_TASK REQUIREMENTS_. Replace "screenshot" with "screen capture" in the items below and write them out again with everything else unchanged. Leave the pictures out.

Stored data entries
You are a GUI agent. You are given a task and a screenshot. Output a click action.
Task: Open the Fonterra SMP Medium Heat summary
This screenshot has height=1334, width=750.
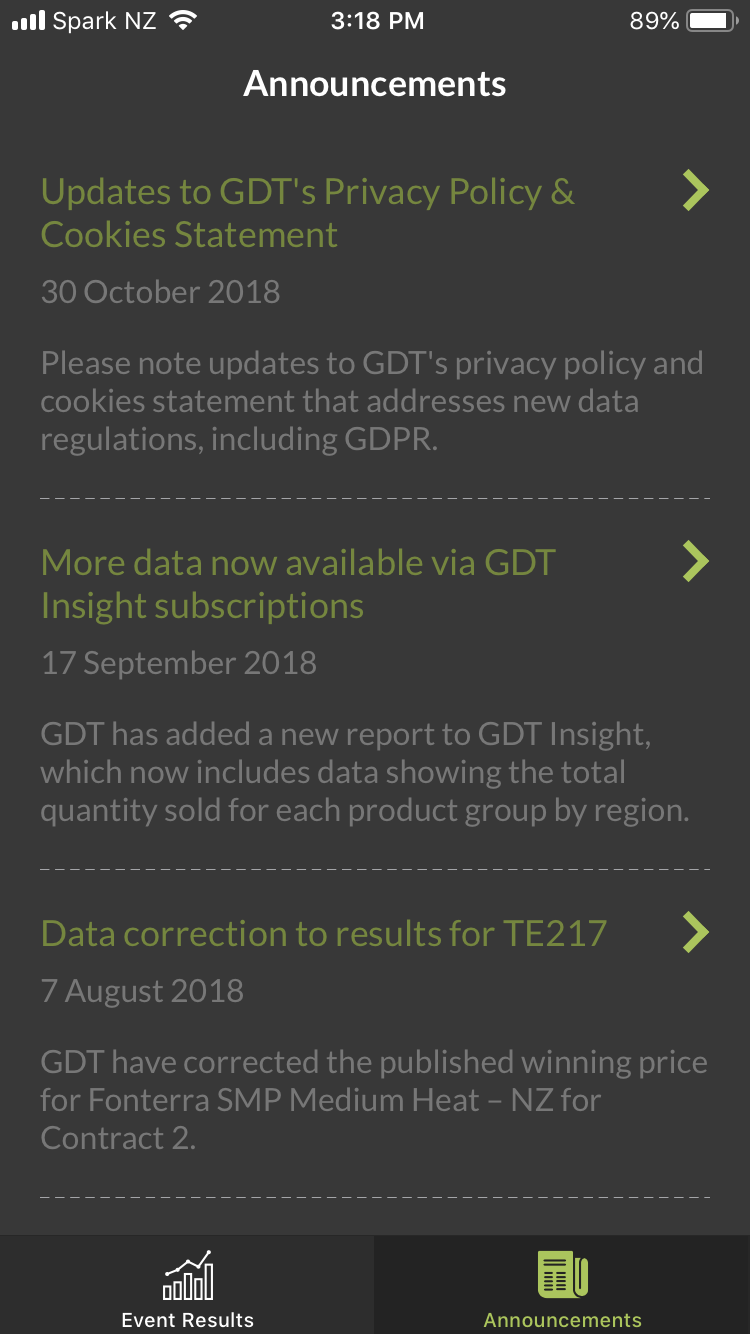pos(374,1100)
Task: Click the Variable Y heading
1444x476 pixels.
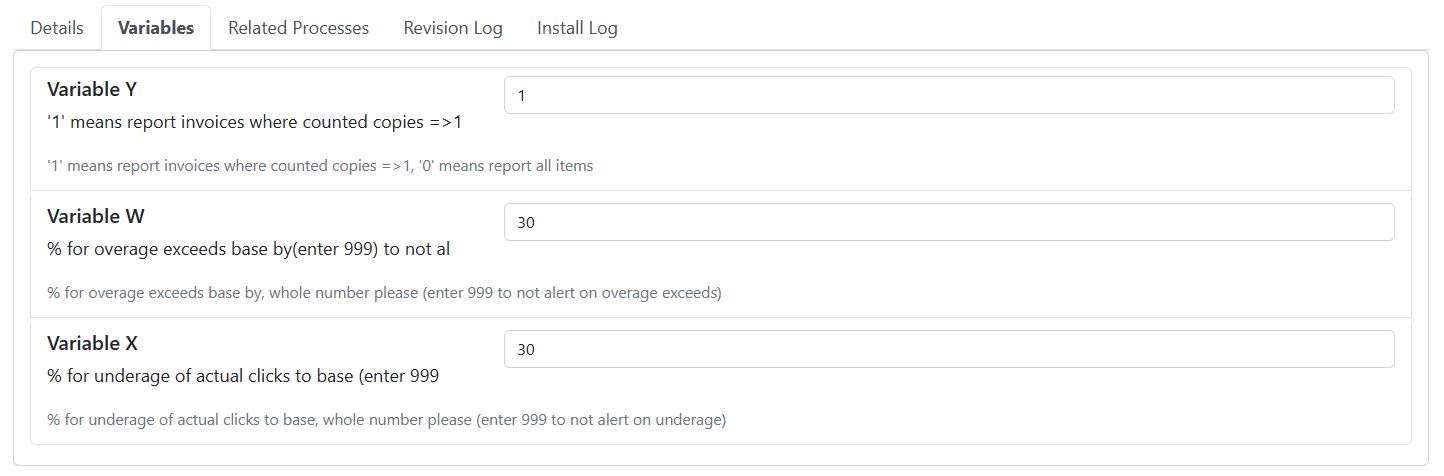Action: 92,89
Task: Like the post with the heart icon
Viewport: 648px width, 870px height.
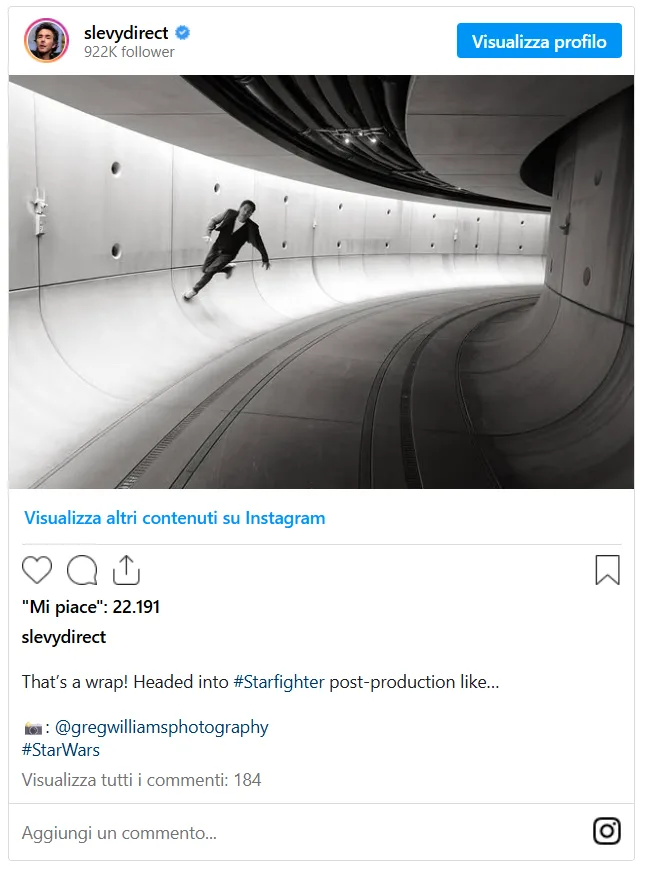Action: coord(37,570)
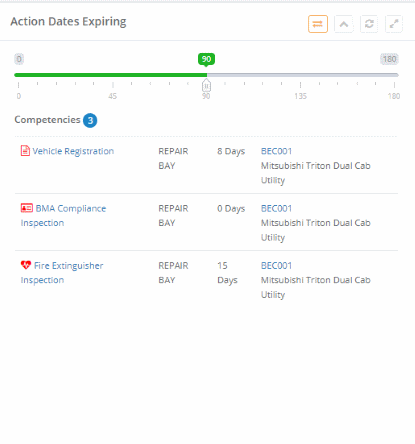Refresh the Action Dates Expiring widget

(x=369, y=24)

_EXERCISE RESULT_.
You are a GUI agent. You are given a task and a screen capture. Output a click action.
Task: Open the Fonterra SMP Medium Heat summary
This screen capture has height=1334, width=750.
pos(374,1100)
Task: Click the Variable Y heading
1444x476 pixels.
Action: 92,89
Task: Like the post with the heart icon
Viewport: 648px width, 870px height.
Action: coord(37,570)
Refresh the Action Dates Expiring widget

(x=369, y=24)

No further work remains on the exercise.